Investors are relying more on data and AI to determine both where value is being lost and where it can be found. When AI is used, the main areas are to gain market insights and in competitor analysis (87% of use cases), strategic decision-making (79%), financial management (70%), operational efficiency (45%), customer experience enhancement (42%), and human resources (11%).


How are you using or planning to use AI in value creation plans?

Source: Alvarez & Marsal, Transformation in Private Equity


A&M’s survey also explores ESG considerations in private equity portfolios. Nearly two-thirds (62%) of respondents said improved ESG credentials boosted the long-term performance of portfolio companies.
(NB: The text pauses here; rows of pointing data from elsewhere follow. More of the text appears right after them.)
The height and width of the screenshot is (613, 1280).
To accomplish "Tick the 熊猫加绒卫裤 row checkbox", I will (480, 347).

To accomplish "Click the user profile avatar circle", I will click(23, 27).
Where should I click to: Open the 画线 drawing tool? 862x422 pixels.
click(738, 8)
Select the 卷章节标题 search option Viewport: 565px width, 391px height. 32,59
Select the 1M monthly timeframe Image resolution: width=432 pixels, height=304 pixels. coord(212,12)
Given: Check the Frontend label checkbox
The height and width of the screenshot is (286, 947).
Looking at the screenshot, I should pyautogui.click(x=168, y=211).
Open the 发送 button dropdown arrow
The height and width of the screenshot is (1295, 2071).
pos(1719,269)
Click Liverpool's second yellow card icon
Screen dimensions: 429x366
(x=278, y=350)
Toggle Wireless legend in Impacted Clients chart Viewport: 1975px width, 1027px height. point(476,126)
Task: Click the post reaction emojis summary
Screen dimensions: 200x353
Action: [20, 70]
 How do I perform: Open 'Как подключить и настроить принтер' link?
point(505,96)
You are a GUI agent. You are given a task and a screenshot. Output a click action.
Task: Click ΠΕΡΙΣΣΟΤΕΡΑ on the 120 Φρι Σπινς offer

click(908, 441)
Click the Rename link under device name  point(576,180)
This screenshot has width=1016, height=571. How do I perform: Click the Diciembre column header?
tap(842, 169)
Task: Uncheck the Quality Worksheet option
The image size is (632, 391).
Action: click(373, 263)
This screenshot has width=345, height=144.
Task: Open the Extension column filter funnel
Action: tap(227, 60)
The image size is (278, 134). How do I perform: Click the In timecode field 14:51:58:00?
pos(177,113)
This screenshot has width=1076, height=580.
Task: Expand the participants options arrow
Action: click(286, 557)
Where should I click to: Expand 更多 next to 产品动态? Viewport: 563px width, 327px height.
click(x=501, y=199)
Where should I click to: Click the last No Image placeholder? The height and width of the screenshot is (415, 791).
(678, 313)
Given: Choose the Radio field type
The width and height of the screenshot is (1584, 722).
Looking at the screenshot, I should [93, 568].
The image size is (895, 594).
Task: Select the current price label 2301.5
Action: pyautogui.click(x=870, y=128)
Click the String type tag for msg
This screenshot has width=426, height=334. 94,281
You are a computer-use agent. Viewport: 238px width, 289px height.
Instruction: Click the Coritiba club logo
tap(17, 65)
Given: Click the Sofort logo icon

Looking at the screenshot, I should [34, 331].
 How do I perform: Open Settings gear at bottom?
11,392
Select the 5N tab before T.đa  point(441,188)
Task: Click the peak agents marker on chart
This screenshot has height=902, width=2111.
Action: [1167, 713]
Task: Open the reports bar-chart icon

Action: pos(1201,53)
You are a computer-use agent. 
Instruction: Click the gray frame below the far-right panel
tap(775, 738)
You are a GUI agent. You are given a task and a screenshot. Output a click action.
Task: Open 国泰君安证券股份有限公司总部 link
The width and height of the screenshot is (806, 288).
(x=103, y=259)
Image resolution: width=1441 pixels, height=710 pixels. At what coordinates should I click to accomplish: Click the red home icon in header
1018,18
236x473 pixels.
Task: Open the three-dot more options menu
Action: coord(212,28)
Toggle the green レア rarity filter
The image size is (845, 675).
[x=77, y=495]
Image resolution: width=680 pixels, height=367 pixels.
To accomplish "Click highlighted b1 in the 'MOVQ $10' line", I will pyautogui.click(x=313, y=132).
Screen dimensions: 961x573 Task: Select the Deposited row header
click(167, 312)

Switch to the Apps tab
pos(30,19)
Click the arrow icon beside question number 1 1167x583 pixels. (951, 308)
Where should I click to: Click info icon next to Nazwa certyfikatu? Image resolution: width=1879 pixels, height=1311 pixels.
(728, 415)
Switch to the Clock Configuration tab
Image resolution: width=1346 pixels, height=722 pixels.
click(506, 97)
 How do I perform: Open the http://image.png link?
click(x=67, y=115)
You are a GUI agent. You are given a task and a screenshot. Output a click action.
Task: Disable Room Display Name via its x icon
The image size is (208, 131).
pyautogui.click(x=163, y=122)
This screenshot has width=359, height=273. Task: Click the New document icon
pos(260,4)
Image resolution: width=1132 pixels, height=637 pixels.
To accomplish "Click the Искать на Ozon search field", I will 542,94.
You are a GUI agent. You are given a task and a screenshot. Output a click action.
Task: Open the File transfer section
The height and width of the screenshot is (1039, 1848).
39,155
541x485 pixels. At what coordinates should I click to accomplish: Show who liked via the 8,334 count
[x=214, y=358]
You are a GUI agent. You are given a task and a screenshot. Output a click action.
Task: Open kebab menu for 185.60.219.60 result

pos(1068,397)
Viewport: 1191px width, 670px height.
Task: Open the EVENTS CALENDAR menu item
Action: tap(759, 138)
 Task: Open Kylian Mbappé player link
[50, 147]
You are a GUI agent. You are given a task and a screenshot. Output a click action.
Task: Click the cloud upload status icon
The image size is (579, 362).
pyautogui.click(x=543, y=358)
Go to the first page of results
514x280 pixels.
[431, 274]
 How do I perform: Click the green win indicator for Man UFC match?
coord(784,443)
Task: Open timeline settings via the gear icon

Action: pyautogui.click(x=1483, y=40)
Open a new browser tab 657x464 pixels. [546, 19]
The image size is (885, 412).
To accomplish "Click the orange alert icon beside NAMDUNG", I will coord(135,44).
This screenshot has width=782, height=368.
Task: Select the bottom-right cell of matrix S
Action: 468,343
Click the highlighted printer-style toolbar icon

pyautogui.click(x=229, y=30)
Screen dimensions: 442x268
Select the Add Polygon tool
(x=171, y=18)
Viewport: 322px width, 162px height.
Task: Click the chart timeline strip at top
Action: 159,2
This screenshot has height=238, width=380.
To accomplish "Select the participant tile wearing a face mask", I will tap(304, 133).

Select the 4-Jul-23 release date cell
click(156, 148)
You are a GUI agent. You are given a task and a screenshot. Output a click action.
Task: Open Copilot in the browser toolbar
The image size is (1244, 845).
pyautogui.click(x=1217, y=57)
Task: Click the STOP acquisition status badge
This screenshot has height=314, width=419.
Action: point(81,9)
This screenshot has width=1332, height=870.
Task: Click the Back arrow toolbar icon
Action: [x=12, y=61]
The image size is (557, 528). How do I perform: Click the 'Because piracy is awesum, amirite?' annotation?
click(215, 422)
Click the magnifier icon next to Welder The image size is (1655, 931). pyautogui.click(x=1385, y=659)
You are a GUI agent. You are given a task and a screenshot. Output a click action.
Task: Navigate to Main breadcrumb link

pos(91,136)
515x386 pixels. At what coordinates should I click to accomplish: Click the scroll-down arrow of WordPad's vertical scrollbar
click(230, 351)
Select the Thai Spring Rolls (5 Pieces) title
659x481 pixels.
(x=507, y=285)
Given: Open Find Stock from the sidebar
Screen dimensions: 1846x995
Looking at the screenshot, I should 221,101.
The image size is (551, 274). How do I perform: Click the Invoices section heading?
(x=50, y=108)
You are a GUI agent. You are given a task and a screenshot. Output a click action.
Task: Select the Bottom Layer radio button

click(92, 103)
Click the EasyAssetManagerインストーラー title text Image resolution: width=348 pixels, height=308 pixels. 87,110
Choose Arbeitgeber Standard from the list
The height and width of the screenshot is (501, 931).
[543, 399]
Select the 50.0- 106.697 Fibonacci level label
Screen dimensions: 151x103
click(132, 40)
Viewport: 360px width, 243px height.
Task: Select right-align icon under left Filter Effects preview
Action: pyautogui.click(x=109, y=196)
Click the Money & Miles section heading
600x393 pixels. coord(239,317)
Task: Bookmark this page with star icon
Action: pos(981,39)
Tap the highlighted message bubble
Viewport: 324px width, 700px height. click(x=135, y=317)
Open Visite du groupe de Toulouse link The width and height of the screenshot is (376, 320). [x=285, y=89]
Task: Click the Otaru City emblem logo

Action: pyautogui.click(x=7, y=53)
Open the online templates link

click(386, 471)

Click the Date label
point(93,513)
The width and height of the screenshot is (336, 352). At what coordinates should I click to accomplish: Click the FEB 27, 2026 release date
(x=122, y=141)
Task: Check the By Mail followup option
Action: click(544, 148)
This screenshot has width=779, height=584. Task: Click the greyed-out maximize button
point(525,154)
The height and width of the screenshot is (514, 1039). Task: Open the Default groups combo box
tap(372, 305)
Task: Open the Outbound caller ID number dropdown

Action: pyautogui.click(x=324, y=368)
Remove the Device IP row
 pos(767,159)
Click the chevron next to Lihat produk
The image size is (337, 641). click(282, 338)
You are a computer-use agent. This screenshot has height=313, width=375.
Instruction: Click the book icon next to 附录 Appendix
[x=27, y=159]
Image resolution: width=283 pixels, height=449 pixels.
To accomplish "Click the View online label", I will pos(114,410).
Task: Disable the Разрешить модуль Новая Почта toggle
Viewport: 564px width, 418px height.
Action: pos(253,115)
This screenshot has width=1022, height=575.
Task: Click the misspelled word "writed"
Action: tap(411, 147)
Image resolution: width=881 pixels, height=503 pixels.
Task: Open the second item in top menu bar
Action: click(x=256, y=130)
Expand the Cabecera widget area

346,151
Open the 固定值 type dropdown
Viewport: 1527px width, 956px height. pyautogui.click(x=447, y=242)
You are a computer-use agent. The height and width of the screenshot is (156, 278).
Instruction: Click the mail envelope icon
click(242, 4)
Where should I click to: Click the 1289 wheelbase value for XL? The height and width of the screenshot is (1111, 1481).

Measuring the relationship between ESG and performance is difficult, in part because of a lack of historical data. However, early indications from Preqin’s ESG fund performance benchmarks support respondents’ views in the A&M survey. Funds labeled Article 8 under the EU’s Sustainable Finance Disclosure Regulation (SFDR) deliver returns in a narrower range, with less likelihood of large losses than the average private equity fund.

For example, a pool of 15 2020-vintage SFDR Article 8 vehicles reports a median net IRR of 16.3%, with the lower quartile boundary at 8.4% and the upper quartile boundary at 26.6%. The comparable pool of 517 private equity funds has lower returns at all quartile boundaries, standing at 7.9%, 14.9%, and 25.1%, a pattern repeated by 2021 funds.

A&M said that qualitative answers to the survey suggest that funds are now moving to embed ESG into portfolio companies’ activities pragmatically, combining cost optimization with environmental objectives, or investing in sustainable products to access new markets and improve brand loyalty. ‘We see this as a significant shift, signaling the industry may be transitioning from a purely value-preservation (risk management) lens towards a value-add approach when it comes to integrating ESG in their portfolio companies,’ the report said.


The opinions and facts included within the above do not constitute investment advice. Professional advice should be sought before making any investment or other decisions. Preqin providing the information in this content accepts no liability for any decisions taken in relation to the above.